Comcast, Charter benefit from Sprint/T-Mobile deal collapse, analyst says

Top cable operators Comcast and Charter will benefit from the collapse in merger talks between Sprint and T-Mobile, but not so much because the availability of the Nos. 3 and 4 U.S. wireless companies makes it more likely for the Nos. 1 and 2 cable companies to enter into a deal themselves, MoffettNathanson analyst Craig Moffett said.

“A four-player [U.S. wireless] market is good news, on the margin, for Comcast and Charter, albeit less because of ‘deal optionality’ for either one than because it creates a more hospitable dynamic of their wireless MVNO with Verizon,” Moffett wrote in a note to investors this morning.

Charter said it will launch a wireless service combining its public Wi-Fi reach and a wholesale network usage agreement with Verizon in 2018. However, Comcast’s early success in wireless suggests that both companies would benefit from the incumbent markets keeping the status quo, Moffett explained. 
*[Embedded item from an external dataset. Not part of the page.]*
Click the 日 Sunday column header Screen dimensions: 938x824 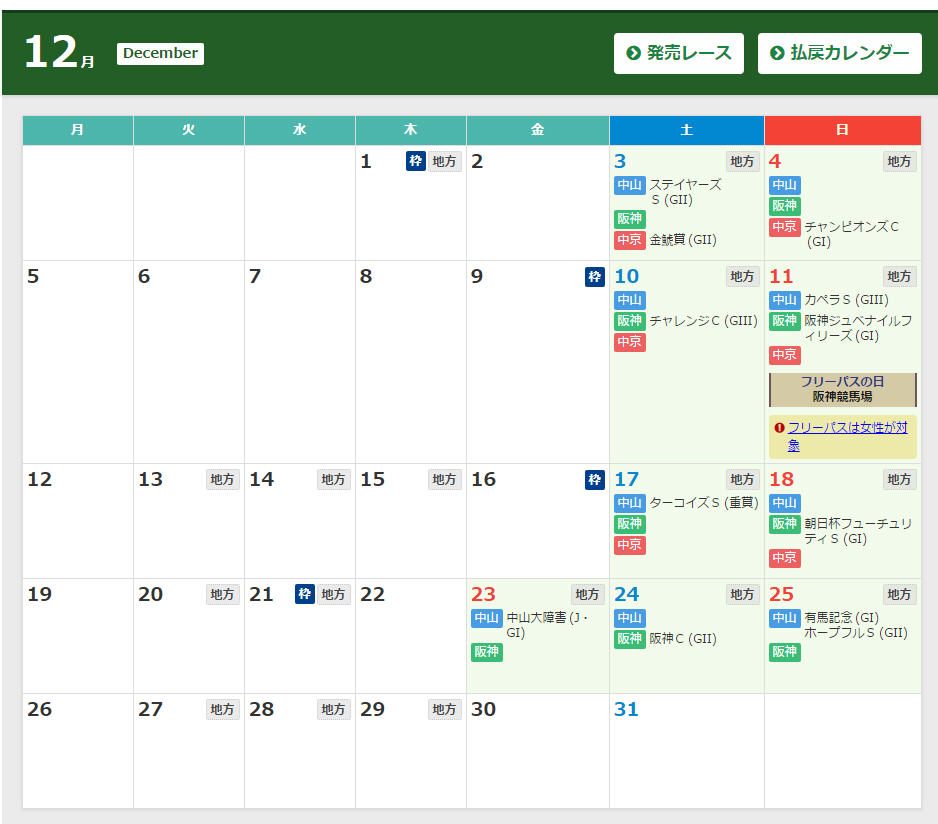click(x=842, y=130)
Comcast reported that it added 250,000 customers in the third quarter to its MVNO-based wireless service, amounting to 18% of net customer additions for the U.S. wireless industry.
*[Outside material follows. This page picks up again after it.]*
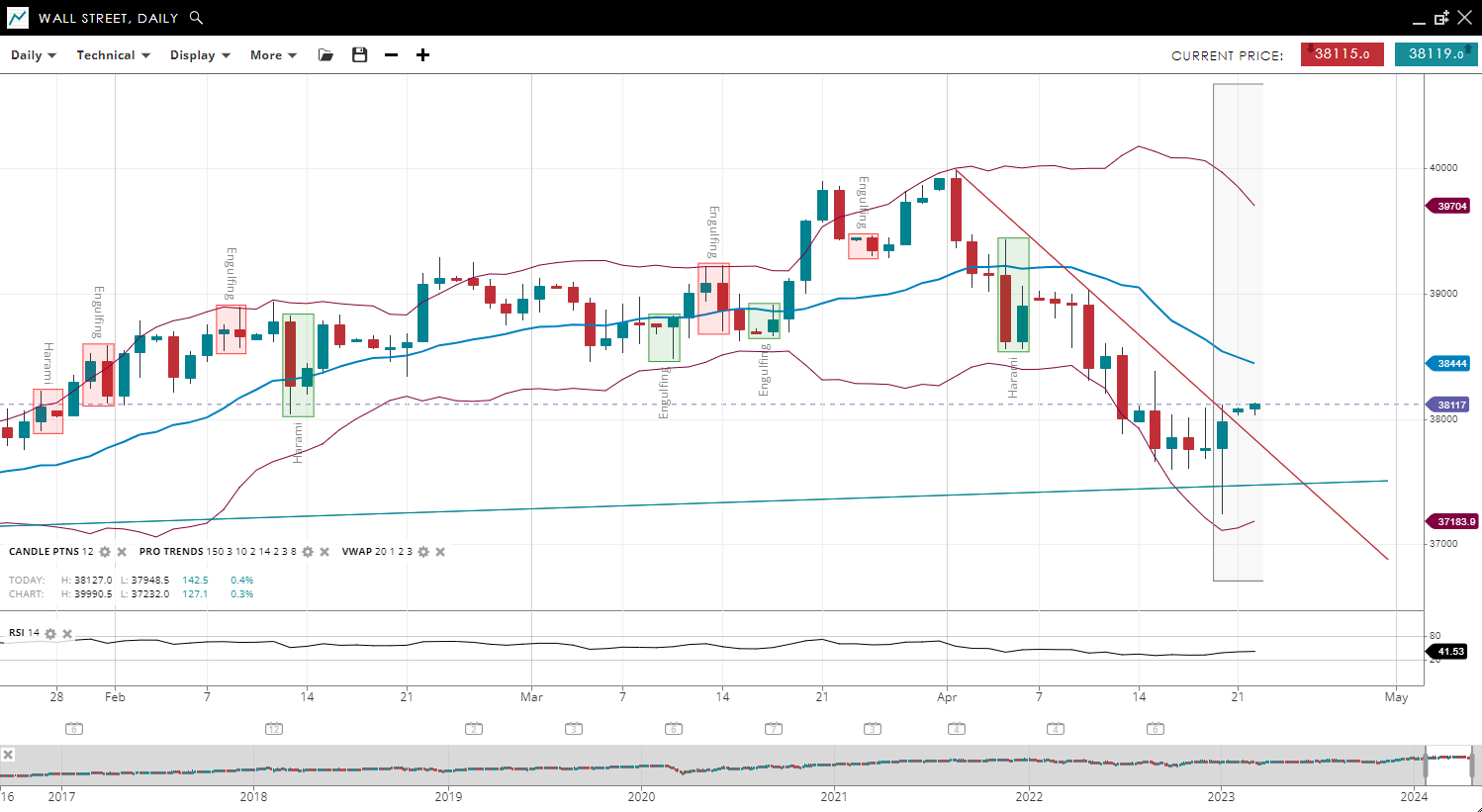
Task: Click the teal buy price 38119.0 button
Action: coord(1436,54)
“Comcast appears to have landed on a potentially significant unsent market need, and as such, their offering could turn out to be rather disruptive,” Moffett said. “The vast majority of Americans clearly want unlimited plans (we’ve seen numbers as high as 90%). But Comcast has seemingly found a niche serving the relatively unserved minority who would prefer a low-price-per-GB ‘metered’ plan. Their pricing attacks an important profit pool for the carriers; light users who pay average prices for far-below-average usage.” 

Moffett, meanwhile, called the scuttling of the latest Sprint/T-Mobile dalliance “mixed” for Dish Network.

"Yes, here too, there is some marginally higher probability of a deal, but only marginally higher,” he wrote. “In the more likely eventuality of network construction, Dish would be building into a five-player market."